DIRECTIONS -> Print out the records in full, keeping each word unchanged.

Stored items:
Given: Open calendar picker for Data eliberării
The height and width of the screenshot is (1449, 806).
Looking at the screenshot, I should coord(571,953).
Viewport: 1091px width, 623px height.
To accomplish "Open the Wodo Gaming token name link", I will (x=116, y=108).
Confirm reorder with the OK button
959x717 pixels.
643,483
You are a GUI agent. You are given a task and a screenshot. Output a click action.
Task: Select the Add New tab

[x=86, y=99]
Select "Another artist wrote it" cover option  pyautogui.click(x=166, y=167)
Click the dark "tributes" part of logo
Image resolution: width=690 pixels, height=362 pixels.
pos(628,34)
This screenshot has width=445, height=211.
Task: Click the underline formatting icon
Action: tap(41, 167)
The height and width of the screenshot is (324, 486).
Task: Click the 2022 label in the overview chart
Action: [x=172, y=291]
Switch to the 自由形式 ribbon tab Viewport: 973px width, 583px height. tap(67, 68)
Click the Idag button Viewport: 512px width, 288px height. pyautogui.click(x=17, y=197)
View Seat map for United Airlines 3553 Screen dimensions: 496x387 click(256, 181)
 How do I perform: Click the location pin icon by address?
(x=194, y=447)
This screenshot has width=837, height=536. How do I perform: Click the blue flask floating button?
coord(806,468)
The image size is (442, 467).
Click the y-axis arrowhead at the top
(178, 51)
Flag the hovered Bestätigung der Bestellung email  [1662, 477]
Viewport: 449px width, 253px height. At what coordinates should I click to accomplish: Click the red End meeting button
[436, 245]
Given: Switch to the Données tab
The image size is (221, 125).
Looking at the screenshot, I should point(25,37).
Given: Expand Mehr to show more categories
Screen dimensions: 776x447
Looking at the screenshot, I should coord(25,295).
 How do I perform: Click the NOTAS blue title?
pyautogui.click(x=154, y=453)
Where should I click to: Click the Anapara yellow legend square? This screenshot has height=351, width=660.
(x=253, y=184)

RESPONSE TO THIS EXERCISE ->
Given: Open calendar picker for Data eliberării
The height and width of the screenshot is (1449, 806).
Looking at the screenshot, I should coord(571,953).
Viewport: 1091px width, 623px height.
To accomplish "Open the Wodo Gaming token name link", I will (x=116, y=108).
Confirm reorder with the OK button
959x717 pixels.
643,483
You are a GUI agent. You are given a task and a screenshot. Output a click action.
Task: Select the Add New tab

[x=86, y=99]
Select "Another artist wrote it" cover option  pyautogui.click(x=166, y=167)
Click the dark "tributes" part of logo
Image resolution: width=690 pixels, height=362 pixels.
pos(628,34)
This screenshot has width=445, height=211.
Task: Click the underline formatting icon
Action: tap(41, 167)
The height and width of the screenshot is (324, 486).
Task: Click the 2022 label in the overview chart
Action: [x=172, y=291]
Switch to the 自由形式 ribbon tab Viewport: 973px width, 583px height. tap(67, 68)
Click the Idag button Viewport: 512px width, 288px height. pyautogui.click(x=17, y=197)
View Seat map for United Airlines 3553 Screen dimensions: 496x387 click(256, 181)
 How do I perform: Click the location pin icon by address?
(x=194, y=447)
This screenshot has width=837, height=536. How do I perform: Click the blue flask floating button?
coord(806,468)
The image size is (442, 467).
Click the y-axis arrowhead at the top
(178, 51)
Flag the hovered Bestätigung der Bestellung email  [1662, 477]
Viewport: 449px width, 253px height. At what coordinates should I click to accomplish: Click the red End meeting button
[436, 245]
Given: Switch to the Données tab
The image size is (221, 125).
Looking at the screenshot, I should point(25,37).
Given: Expand Mehr to show more categories
Screen dimensions: 776x447
Looking at the screenshot, I should coord(25,295).
 How do I perform: Click the NOTAS blue title?
pyautogui.click(x=154, y=453)
Where should I click to: Click the Anapara yellow legend square? This screenshot has height=351, width=660.
(x=253, y=184)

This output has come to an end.